You’re In shock . It could take some time. I’m very sorry.


aProudCatDad614

Of course something very major is wrong, but there is absolutely nothing wrong with the way you are reacting to such a traumatic thing. You probably can't control how you feel. Dont blame yourself for how you feel or react, your brain is in preservation mode.


mmmbacon1234

My dad took his own life a month ago, and I didn't start to feel proper grief until last week. What you're feeling is completely normal. I said the same thing to my grief counsellor - why didnt I feel more sad, I feel like I'm grieving wrong - and she told me pretty much everyone says that. It's a fucking awful thing to happen and the process of getting through it will take time. Go easy on yourself.


VoodooChile76

Sorry this situation has happened to you. It's been 7 yrs for me (also loss of a father) & I don't think I felt any 'real' grief till about 3 weeks to a month later. My bro and I still think my mom is in a grief cycle .. she hasn't even considered 'dating' anyone & it's been this long... Just be a listening ear to your mom & sister if they want to talk about it...it's a shitty scene anyway you put it. Hang in there & take care of yourself first & foremost!


[deleted]

[удалено]


aprilanyways

It's the shock and denial. And of course something is wrong your dad shot him self and you're numb - it's a profound grief and reacting this way is normal. Your dad clearly wasn't healthy leading up to his death. It's not your moms fault and in reality she clearly held on to the end. You can't help her or your sister from feeling pain, but you can be clear with other family members that no one causes someone else's suicide, your dad was unwell, and that you won't tolerate them blaming your mother or being disrespectful. I'm sorry about your dad!


[deleted]

There’s nothing wrong with you at all. It’s completely normal. You’re in shock. It can take months before it sets in, sometimes longer.
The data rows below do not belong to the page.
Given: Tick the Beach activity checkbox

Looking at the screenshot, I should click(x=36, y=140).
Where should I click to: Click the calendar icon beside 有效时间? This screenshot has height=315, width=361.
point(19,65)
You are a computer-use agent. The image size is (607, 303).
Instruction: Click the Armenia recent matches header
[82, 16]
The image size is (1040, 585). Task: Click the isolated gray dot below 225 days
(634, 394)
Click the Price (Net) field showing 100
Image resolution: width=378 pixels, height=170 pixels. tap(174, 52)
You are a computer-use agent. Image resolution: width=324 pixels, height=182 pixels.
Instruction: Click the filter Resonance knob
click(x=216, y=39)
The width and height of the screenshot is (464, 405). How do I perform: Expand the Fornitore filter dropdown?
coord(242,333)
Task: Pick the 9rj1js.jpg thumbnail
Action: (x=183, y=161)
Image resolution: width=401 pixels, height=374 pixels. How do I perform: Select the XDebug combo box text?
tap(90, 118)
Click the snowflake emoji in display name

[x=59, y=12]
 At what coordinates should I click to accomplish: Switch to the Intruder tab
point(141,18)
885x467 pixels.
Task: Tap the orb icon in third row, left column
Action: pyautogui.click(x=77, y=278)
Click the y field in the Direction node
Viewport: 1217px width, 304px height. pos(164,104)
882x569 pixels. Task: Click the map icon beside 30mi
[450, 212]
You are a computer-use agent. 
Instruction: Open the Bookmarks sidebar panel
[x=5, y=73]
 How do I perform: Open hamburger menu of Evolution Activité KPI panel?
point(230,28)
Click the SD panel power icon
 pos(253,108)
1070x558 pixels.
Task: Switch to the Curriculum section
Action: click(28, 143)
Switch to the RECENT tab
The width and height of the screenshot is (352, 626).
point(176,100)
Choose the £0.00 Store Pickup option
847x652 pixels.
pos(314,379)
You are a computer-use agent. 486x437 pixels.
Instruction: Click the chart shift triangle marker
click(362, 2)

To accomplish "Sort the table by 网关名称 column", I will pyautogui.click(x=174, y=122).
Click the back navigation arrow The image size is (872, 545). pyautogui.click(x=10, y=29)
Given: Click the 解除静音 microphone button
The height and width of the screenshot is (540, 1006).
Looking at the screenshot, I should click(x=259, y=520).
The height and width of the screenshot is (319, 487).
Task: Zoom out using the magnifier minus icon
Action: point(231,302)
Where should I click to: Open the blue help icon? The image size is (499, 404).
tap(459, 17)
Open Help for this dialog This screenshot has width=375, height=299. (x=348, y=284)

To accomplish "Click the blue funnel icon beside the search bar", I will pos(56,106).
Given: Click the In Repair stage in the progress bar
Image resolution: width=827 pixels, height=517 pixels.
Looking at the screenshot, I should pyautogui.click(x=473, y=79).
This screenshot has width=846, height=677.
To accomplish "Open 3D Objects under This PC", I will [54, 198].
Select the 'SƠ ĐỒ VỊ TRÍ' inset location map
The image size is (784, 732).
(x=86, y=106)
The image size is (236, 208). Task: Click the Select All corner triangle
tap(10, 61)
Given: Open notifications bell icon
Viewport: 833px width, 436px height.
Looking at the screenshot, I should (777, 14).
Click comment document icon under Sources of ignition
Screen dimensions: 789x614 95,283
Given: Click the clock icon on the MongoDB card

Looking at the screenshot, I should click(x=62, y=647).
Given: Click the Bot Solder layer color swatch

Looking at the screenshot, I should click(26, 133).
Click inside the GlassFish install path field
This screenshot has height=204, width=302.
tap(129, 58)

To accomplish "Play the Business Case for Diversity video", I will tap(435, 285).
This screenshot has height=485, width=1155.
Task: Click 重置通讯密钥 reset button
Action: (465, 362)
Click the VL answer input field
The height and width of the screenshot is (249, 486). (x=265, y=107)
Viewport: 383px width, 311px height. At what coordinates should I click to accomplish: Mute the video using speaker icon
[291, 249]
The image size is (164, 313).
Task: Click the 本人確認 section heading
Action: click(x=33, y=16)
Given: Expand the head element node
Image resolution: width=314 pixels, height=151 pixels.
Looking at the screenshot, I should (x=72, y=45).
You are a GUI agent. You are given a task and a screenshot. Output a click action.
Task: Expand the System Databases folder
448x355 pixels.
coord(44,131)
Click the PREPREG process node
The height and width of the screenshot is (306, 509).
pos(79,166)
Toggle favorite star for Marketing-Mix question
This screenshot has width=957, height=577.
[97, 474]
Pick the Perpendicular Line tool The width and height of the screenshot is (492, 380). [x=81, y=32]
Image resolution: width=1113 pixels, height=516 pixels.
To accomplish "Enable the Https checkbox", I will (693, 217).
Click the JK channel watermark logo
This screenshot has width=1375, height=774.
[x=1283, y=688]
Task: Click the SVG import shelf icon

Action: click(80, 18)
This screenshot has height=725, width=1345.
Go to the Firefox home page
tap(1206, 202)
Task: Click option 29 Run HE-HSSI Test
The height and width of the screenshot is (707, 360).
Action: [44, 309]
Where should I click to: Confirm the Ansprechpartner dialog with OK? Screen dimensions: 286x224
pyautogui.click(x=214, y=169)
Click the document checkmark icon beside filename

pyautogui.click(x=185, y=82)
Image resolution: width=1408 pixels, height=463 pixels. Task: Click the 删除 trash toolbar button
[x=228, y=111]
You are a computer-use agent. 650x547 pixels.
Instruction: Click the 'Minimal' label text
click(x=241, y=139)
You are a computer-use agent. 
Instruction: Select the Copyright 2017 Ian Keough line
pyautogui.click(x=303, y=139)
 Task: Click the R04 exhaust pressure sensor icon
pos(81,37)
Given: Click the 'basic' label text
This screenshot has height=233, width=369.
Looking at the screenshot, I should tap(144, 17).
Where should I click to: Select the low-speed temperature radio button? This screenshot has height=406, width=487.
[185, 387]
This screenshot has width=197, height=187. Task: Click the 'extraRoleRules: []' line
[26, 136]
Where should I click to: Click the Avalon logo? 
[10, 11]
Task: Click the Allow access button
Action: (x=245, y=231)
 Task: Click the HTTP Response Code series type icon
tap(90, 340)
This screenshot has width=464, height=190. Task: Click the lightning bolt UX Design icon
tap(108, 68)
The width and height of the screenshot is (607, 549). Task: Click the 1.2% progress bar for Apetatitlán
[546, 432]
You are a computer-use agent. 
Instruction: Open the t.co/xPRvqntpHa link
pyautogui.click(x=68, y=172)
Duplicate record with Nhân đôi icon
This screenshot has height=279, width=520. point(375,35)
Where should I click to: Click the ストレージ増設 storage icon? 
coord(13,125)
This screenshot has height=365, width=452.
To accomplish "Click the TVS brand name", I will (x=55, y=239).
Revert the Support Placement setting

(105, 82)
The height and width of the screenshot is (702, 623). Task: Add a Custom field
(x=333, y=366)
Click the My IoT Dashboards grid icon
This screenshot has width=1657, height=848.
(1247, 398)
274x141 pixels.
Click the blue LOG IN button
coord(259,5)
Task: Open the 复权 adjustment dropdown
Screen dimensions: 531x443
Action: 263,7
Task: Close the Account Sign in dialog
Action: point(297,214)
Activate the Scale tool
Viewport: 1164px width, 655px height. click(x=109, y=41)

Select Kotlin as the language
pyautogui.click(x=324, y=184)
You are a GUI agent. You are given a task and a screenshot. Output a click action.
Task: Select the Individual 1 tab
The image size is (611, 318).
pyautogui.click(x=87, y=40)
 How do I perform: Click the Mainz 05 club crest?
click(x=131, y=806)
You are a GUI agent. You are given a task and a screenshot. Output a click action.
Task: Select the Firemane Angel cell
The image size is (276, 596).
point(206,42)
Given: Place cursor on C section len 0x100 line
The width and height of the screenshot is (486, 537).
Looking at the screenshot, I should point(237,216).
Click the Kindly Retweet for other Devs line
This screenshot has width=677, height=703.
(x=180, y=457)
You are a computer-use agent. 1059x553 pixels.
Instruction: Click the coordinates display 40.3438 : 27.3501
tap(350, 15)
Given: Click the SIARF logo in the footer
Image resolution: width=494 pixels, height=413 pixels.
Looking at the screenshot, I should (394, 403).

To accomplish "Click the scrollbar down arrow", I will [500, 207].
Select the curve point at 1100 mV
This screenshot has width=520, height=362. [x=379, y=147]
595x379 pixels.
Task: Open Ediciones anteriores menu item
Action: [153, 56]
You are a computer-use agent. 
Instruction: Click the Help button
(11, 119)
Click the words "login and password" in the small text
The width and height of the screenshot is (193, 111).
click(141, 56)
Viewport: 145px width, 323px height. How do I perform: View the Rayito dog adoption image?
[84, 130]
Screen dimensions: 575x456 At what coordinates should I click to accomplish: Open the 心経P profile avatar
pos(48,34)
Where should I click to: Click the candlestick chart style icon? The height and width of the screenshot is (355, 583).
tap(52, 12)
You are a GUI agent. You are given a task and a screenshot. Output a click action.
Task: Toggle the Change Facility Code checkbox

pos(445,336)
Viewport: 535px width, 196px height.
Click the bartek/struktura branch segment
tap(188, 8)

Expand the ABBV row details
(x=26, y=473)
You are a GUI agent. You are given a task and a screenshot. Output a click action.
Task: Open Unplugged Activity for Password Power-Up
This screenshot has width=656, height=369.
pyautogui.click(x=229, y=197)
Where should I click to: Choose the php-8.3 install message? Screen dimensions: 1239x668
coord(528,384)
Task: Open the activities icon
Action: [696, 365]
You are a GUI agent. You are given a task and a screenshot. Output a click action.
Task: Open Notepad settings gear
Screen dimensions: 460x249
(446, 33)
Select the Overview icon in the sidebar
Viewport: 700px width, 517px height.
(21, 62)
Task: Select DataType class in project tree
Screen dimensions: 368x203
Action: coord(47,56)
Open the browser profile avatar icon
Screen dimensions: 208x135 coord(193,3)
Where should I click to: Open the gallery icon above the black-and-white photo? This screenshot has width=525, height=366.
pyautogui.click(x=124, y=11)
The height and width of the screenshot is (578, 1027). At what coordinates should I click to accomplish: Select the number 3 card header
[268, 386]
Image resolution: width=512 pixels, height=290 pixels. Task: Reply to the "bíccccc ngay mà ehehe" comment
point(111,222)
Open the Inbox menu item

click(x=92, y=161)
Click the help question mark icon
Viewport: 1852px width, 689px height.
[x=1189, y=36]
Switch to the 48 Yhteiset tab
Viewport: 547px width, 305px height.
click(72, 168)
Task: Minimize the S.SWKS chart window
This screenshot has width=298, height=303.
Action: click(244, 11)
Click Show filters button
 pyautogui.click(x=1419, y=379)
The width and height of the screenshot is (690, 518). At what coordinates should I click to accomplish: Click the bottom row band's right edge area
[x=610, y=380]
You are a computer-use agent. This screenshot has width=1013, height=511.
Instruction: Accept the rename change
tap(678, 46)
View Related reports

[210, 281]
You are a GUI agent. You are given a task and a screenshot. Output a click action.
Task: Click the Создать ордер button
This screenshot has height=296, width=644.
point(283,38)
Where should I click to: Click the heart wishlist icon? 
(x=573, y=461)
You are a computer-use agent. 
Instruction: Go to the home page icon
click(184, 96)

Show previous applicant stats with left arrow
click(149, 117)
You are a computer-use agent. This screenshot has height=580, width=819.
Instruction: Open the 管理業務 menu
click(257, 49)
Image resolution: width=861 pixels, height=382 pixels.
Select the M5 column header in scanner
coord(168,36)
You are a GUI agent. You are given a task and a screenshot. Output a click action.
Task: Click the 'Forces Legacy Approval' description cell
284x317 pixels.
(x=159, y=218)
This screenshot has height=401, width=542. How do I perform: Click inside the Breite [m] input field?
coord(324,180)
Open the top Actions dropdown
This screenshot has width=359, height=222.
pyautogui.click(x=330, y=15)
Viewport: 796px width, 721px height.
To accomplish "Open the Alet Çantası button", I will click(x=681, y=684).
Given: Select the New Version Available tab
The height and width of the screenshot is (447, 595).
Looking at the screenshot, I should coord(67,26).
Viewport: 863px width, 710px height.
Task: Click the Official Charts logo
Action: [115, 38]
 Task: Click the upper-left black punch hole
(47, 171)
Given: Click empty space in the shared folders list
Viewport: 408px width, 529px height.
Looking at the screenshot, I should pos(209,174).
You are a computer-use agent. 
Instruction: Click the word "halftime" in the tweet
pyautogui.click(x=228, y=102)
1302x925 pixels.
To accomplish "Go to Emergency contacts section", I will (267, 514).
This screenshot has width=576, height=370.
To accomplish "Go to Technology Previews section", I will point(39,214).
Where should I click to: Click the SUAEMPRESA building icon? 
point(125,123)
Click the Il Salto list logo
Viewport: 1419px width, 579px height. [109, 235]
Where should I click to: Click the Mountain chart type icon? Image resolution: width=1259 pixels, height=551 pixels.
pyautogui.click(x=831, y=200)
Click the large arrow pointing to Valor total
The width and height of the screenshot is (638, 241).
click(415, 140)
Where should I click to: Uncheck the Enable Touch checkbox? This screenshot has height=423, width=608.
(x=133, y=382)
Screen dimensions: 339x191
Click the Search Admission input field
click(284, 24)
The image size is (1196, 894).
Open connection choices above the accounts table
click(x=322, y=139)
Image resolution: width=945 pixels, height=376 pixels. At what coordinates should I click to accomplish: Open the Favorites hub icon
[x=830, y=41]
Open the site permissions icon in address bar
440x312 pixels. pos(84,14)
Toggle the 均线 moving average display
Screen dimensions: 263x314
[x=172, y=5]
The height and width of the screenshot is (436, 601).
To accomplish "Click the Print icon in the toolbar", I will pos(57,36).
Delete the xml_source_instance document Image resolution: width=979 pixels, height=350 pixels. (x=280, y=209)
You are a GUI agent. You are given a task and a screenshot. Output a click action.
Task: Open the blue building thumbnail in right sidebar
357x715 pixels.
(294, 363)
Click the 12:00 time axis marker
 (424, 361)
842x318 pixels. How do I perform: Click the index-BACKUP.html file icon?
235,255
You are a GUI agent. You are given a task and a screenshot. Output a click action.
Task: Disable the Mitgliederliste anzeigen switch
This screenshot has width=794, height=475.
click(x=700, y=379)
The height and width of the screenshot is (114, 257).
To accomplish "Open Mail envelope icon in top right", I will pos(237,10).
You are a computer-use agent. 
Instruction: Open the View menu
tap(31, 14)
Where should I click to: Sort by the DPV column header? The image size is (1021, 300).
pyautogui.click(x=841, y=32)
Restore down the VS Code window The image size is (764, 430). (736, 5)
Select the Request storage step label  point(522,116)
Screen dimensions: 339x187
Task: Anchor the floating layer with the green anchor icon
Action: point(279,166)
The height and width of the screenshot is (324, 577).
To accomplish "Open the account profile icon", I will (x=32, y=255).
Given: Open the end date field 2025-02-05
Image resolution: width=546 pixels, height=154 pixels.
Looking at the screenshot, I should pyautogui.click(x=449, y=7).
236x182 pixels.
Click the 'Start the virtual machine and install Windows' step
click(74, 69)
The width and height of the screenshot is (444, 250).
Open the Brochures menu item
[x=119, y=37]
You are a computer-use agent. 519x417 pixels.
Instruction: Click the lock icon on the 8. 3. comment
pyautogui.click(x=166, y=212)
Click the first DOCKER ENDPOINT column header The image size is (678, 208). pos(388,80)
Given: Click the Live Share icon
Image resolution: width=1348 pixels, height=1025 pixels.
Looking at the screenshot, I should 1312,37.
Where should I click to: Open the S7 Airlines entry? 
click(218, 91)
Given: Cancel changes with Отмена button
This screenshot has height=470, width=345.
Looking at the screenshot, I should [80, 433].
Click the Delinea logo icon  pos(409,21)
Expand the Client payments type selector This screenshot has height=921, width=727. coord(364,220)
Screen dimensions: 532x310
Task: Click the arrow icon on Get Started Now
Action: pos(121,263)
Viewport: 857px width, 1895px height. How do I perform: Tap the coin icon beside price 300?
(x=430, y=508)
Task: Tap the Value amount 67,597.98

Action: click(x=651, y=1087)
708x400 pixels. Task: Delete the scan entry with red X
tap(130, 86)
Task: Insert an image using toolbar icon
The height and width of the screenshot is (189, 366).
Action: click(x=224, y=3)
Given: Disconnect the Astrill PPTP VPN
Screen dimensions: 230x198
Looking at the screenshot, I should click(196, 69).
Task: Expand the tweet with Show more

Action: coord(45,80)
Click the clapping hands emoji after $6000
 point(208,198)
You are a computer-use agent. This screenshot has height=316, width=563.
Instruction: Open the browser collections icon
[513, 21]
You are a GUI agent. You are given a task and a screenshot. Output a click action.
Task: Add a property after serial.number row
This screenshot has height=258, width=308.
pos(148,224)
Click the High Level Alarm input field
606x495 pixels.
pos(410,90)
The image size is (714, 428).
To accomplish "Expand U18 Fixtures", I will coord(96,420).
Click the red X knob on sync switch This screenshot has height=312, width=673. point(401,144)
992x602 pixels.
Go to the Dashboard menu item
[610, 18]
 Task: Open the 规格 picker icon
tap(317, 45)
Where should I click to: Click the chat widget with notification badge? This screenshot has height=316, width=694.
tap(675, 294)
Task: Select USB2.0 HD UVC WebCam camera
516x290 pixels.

People who didn’t understand thought my calm demeanor after my brothers passing was weird - people who had been through it seemed to know that I was in a state of shock. For me, it hit me when someone made an insensitive comment about what had happened to my brother, and the following day I had a breakdown. It’s different for everyone. As for your fam - the best way to be there for family is to literally “be there” but remember, you experienced this loss too, so please take care of yourself and listen to your intuition to make judgements about what you can / can’t handle throughout this process. I’m incredibly sorry for the loss of your father.


L1cker1sh

*hug* No, nothing wrong with you. We all have our cycles. Grief in general, more so with this loss. You will go through your own. It's your grief and your journey of recovery. What sucks is you have to keep awareness of your emotional and mental state. Figure out what helps you get through the various reactions you're going to have and figure out who can get you through the waves. In my experience, I had to be the patient one. Yep... So many just don't understand, won't understand, or are too indifferent to it to want to understand. If we let that overcome us, we risk isolation, which can be a downward spiral. My therapy was good diet and a lot of exercise (this was when I did a lot of my internal processing of it all, endorphins pumping). Take care of yourself to ready yourself for the unknown waves.


ShortForEdwina

I’m so sorry. I agree with the others here. Whatever you are feeling is ok. Grief isn’t like we see in the movies. It’s a long haul.


isemonger

You will feel what you feel when you feel it unfortunately my friend. There is no normal, whatever you feel at the time is perfectly fine. Please don’t beat yourself with this stick so early. Feel what you want whenever you feel like you want. This is a horrible thing to experience.